### Your goal
Reproduce exactly the span of lines beginning at the one with "Instruction: Open the 说明 link" and ending at the last line of the data below, omitting pictures.

### Supplied entries
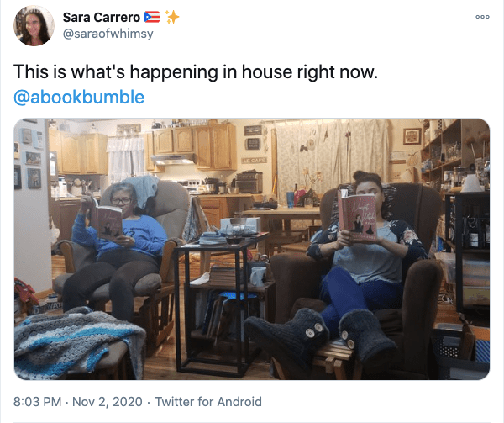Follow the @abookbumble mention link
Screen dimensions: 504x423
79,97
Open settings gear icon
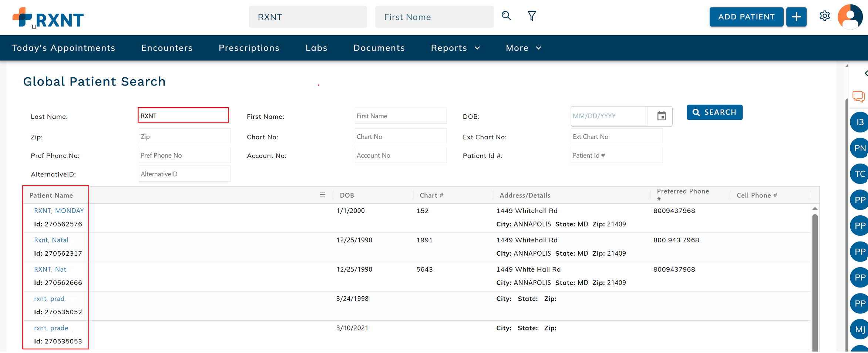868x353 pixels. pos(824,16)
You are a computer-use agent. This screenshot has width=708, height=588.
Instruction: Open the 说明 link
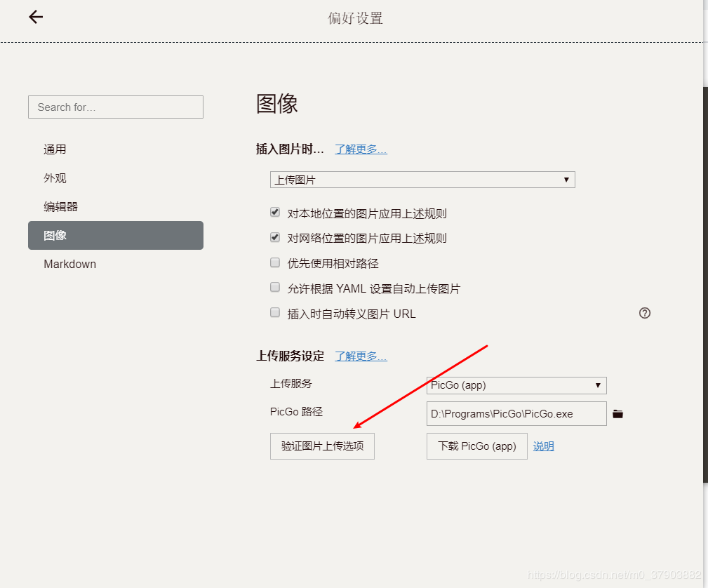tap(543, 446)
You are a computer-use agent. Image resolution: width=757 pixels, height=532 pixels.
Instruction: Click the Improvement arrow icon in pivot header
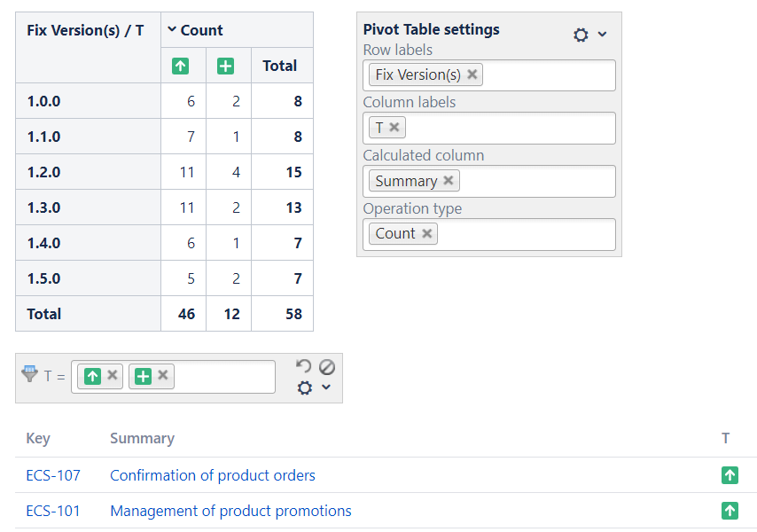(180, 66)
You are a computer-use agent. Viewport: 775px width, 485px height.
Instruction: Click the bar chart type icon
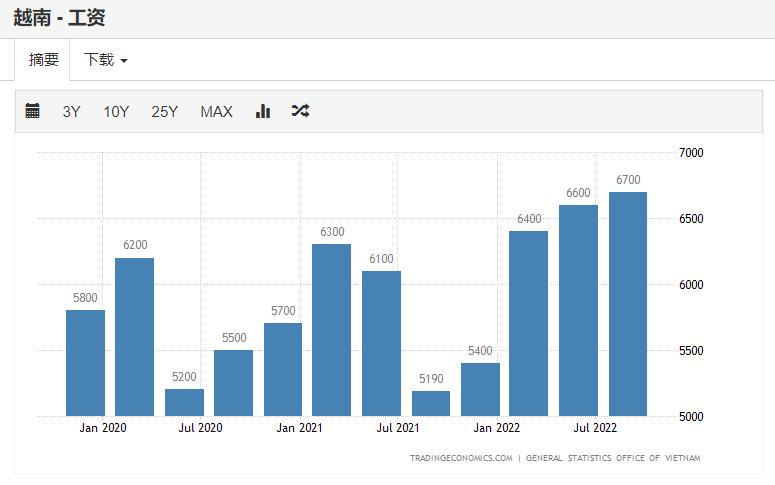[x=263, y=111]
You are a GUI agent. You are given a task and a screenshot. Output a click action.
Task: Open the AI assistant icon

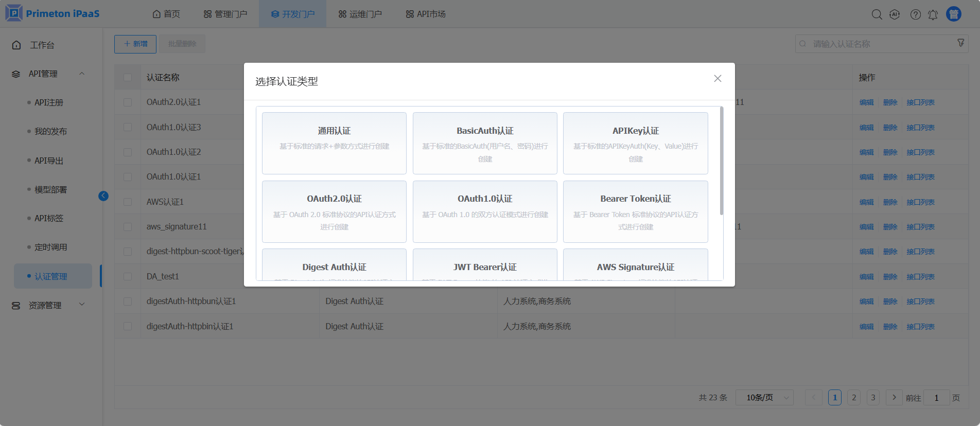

### Finished exercise
Instruction: Open the 说明 link
tap(543, 446)
You are a computer-use agent. Image resolution: width=757 pixels, height=532 pixels.
Instruction: Click the Improvement arrow icon in pivot header
(180, 66)
You are a computer-use agent. Viewport: 775px width, 485px height.
Instruction: Click the bar chart type icon
[x=263, y=111]
You are a GUI agent. You are given a task and a screenshot. Output a click action.
Task: Open the AI assistant icon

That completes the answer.